EXCERPT:
◆ ◆ ◆ ◆

Dynamic Gradient Alignment for Online Data Mixing
Simin Fan, David Grangier, Pierre Ablin
TL;DR
Dynamic Gradient Alignment (DGA) addresses the challenge of crafting an optimal data mixture for pretraining large language models when only a small specialized dataset is available. It performs online gradient alignment by updating domain weights on a simplex through gradient-facing rules and optional EMA stabilization, tying the inner generic training loss to the outer specialized objective in a bilevel framework. A scalable distribution-reweighting variant extends DGA to thousands of fine-grained domains by combining basis distributions, enabling effective data mixing without prohibitive gradient computation. Across token-constrained and large-domain scenarios, DGA outperforms static importance sampling and demonstrates robustness through EMA, with notable gains in language modeling and improved task-focused performance, though some improvements in LM do not always translate to reasoning tasks. The approach advances practical specialization of large models under data scarcity, offering a tractable path to targeted performance enhancement in real-world settings.
Abstract
The composition of training data mixtures is critical for effectively training large language models (LLMs), as it directly impacts their performance on downstream tasks. Our goal is to identify an optimal data mixture to specialize an LLM for a specific task with access to only a few examples. Traditional approaches to this problem include ad-hoc reweighting methods, importance sampling, and gradient alignment techniques. This paper focuses on gradient alignment and introduces Dynamic Gradient Alignment (DGA), a scalable online gradient alignment algorithm. DGA dynamically estimates the pre-training data mixture on which the models' gradients align as well as possible with those of the model on the specific task. DGA is the first gradient alignment approach that incurs minimal overhead compared to standard pre-training and outputs a competitive model, eliminating the need for retraining the model. Experimentally, we demonstrate significant improvements over importance sampling in two key scenarios: (i) when the pre-training set is small and importance sampling overfits due to limited data; and (ii) when there is insufficient specialized data, trapping importance sampling on narrow pockets of data. Our findings underscore the effectiveness of gradient alignment methods in optimizing training data mixtures, particularly in data-constrained environments, and offer a practical solution for enhancing LLM performance on specific tasks with limited data availability.

◆ ◆ ◆ ◆

DATA FOR ANALYSIS:
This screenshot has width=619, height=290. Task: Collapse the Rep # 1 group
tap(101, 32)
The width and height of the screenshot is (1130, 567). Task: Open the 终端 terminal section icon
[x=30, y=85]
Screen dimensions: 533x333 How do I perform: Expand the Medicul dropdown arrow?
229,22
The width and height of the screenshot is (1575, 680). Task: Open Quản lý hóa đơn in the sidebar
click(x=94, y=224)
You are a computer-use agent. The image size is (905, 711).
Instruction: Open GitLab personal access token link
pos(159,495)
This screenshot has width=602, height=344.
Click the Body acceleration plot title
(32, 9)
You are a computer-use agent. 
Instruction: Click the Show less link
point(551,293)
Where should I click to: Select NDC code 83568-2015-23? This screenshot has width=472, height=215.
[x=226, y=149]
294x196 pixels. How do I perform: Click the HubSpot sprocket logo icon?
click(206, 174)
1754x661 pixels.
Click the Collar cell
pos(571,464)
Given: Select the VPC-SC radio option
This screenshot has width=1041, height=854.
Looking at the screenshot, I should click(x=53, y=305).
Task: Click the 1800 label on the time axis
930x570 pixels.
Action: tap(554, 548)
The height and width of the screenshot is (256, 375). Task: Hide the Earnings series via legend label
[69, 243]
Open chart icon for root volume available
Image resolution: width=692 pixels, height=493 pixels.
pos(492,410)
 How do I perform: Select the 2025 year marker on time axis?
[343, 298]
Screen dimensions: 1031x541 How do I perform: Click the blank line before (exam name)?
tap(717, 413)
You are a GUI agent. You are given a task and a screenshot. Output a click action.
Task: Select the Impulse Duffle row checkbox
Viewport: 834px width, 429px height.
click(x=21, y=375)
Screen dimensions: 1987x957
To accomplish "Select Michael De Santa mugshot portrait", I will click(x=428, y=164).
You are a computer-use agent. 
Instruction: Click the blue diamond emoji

◆ ◆ ◆ ◆

WHAT YOU HAVE TO DO: Translate this sentence from the Dynamic Gradient Alignment text into Spanish: "This paper focuses on gradient alignment and introduces Dynamic Gradient Alignment (DGA), a scalable online gradient alignment algorithm."

FINISHED TASK: Este artículo se centra en la alineación de gradientes y presenta Dynamic Gradient Alignment (DGA), un algoritmo escalable de alineación de gradientes en línea.